Le sous-développement généré par tout ceci a pu créer cet anti-occidentalisme primaire transformé en haine du blanc et de tous les éléments de sa civilisation. Ce n’est pas pour rien que des centaines de jeunes nigérians se sont lancés dans le commerce des otages étrangers. Ils atteignent par là  deux objectifs. Premièrement, ils parviennent à coup de rançonnement à rafler les millions d’Euro qui leur permettent d’assurer la vie paisible dont ils ont toujours rêvé. Et deuxièmement, ils se vengent de toutes les  misères qui leur ont été infligées par l’Occident exécré. Ici, la religion n’est qu’en arrière plan de revendications idéologiques que partagent bon nombre de jeunes africains, sans jamais oser le clamer publiquement.

 Il n’y a pas précisément de « choc des civilisations », mais une récupération  des sentiments anti-occidentaux par d’habiles gourous imbibés de vengeance noire.
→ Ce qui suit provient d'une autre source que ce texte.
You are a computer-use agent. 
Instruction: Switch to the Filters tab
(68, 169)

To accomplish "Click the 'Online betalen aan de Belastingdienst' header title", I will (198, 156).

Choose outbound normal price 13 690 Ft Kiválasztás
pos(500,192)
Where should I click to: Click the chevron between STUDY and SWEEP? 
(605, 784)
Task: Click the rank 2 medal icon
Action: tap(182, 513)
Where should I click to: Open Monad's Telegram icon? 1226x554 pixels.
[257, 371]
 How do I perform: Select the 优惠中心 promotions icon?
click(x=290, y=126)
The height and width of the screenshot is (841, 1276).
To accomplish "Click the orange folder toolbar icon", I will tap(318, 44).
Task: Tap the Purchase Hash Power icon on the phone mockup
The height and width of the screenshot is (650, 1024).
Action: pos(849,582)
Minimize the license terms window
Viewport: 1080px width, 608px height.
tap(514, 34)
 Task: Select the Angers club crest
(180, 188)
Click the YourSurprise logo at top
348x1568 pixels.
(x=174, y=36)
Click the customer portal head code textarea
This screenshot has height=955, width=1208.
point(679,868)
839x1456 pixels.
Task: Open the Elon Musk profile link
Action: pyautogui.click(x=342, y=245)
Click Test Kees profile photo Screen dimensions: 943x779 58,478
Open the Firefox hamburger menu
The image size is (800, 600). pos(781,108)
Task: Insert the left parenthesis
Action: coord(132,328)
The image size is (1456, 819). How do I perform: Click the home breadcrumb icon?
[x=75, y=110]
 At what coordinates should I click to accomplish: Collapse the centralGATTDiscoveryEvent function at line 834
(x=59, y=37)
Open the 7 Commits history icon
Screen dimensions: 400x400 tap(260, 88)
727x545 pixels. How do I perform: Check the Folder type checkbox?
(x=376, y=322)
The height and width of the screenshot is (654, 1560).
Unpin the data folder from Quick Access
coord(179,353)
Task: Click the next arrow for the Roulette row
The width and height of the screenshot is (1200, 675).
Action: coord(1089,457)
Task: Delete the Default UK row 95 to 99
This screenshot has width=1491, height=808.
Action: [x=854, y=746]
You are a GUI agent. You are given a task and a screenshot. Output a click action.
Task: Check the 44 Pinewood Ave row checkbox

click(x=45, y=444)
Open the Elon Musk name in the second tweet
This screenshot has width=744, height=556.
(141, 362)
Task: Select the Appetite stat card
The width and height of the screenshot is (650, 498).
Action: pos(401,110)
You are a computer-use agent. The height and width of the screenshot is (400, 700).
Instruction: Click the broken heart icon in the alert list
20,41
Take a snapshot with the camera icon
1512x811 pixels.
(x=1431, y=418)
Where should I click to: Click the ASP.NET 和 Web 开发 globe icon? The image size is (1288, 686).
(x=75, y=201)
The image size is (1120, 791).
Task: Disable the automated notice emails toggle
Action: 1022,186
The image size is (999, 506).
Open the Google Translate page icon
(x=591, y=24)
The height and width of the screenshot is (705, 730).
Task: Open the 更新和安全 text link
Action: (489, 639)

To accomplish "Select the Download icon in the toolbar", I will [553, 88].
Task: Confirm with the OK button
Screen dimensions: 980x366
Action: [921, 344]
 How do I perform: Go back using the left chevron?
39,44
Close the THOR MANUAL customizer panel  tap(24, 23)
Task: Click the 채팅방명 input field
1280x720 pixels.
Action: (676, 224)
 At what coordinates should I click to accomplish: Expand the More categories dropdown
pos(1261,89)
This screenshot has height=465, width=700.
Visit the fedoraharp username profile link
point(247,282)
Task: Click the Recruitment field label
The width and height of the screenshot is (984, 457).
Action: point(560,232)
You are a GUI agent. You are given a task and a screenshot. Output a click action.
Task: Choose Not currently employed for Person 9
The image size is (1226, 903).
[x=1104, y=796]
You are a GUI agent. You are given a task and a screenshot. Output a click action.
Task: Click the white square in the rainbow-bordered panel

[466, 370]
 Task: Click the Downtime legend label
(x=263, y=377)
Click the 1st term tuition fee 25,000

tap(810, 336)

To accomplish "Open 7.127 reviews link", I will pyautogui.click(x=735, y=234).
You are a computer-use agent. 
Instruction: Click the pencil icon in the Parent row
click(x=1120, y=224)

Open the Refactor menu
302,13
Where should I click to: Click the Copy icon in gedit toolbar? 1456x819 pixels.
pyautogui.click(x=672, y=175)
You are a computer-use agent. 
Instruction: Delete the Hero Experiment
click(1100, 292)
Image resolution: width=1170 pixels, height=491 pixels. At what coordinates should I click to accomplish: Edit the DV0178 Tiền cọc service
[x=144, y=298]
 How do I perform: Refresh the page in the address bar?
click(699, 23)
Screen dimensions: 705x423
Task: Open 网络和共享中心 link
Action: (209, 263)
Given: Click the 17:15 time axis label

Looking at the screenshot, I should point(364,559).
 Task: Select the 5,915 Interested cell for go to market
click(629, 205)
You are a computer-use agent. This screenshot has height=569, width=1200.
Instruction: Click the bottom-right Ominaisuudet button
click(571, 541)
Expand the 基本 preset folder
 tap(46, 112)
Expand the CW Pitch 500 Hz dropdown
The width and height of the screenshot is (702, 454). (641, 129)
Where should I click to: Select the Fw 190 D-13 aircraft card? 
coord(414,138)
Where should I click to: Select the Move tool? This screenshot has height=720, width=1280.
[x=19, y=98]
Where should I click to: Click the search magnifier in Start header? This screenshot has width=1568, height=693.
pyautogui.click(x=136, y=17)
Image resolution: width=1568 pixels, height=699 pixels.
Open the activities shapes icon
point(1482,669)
Et c’est pourquoi, le siècle où nous sommes ne devrait plus tolérer les schémas de développement privilégiant l’exploitation/pillage des ressources des autres peuples. Le développement déséquilibré de la planète qu’il induit conduit  à la misère de pans entiers  de populations d’où émergent quelques esprits revanchards. Les gestes désespérés dont ils sont auteurs, montrent qu’ils sont   atteints au plus profond d’eux-mêmes. Avec, au  bout du compte, des extrémismes violents qui nous font tous peur.

Où donc va le monde ? A sa perte, si les déséquilibres de développement ne sont pas corrigés au plus tôt.